Although a few exemplary embodiments of the present invention have been shown and described, the present invention is not limited to the described exemplary embodiments. Instead, it would be appreciated by those skilled in the art that changes may be made to these exemplary embodiments without departing from the principles and spirit of the invention, the scope of which is defined by the claims and their equivalents.

Claims

What is claimed is:

1. A scalable video coding apparatus comprising:

a spatial scalable coding unit to perform intra-view predictive coding in base layers of a color image and a depth image and prediction in enhancement layers by referencing motion information of the base layer;

a signal-to-noise ratio (SNR) scalable coding unit to perform coding using quantization which is a method for SNR scalability of the color image; and

a motion estimation device to code the base layer of the depth image using the motion information of the base layer of the color image as prediction data.

2. The scalable video coding apparatus of claim 1, wherein the spatial scalable coding unit uses a hierarchical B structure which is an intra-view prediction structure in consideration of random access performance between respective layers.

3. The scalable video coding apparatus of claim 1, wherein the SNR scalable coding unit uses coarse-grain scalability (CGS) to reduce quantity of residual data using quantization.

4. The scalable video coding apparatus of claim 1, wherein the motion estimation device codes only a difference between an actual value and a predicted value using a motion vector of the color image.

5. A scalable video coding method for realistic broadcasting, the method comprising:

performing intra-view predictive coding in base layers of a color image and a depth image and prediction in enhancement layers by referencing motion information of the base layer;

using quantization as a method for signal-to-noise ratio (SNR) scalability of the color image; and

coding a base layer of a depth image using motion information of the base layer of the color image as prediction data.

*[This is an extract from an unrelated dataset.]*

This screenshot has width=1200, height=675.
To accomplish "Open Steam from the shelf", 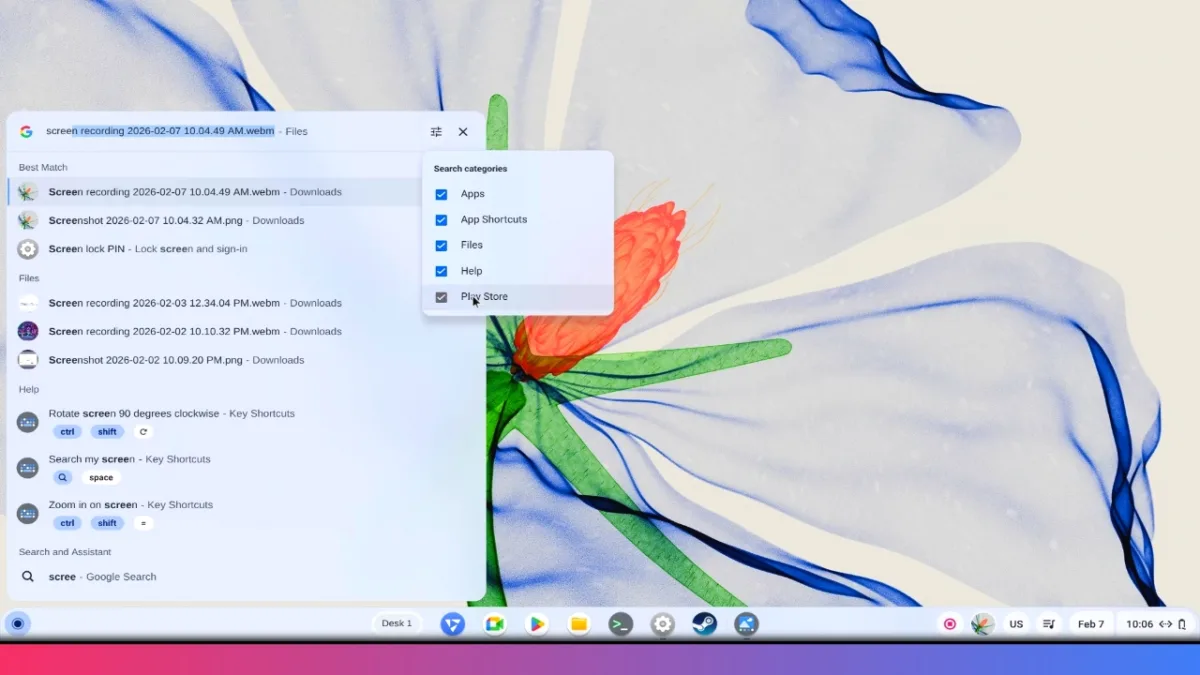I will [704, 624].
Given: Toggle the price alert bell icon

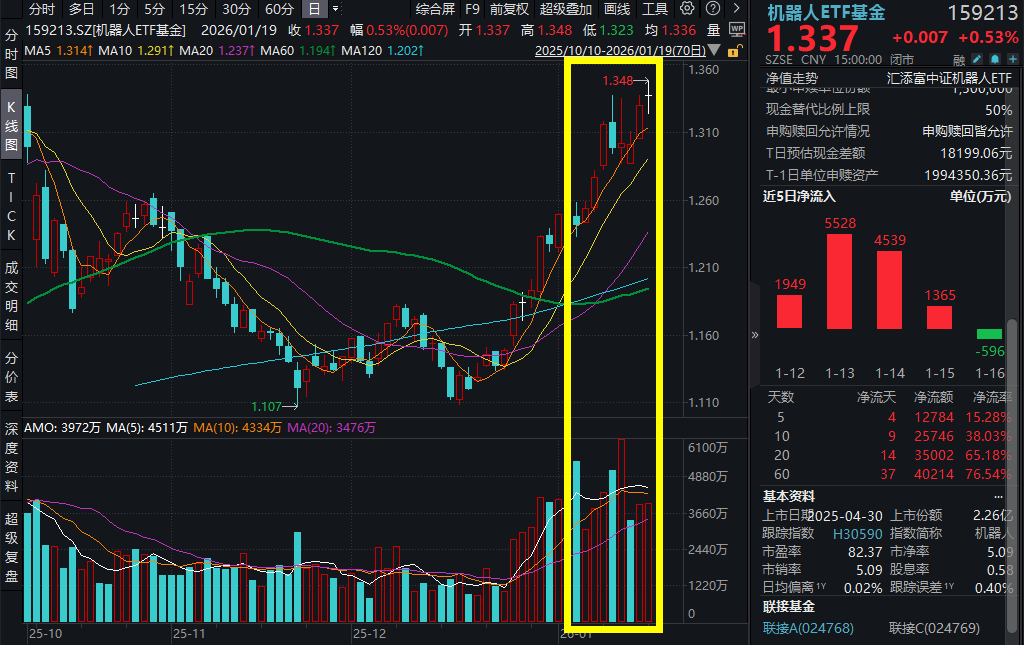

6. The scalable video coding method of claim 5, wherein the performing comprises:

using a hierarchical B structure which is an intra-view prediction structure considering random access performance between layers.

7. The scalable video coding method of claim 5, wherein the using comprises:

using coarse-grain scalability (CGS) that reduces quantity of residual data using quantization.

8. The scalable video coding method of claim 5, wherein the coding comprises:

coding only a difference between an actual value and a predicted value using a motion vector of the color image.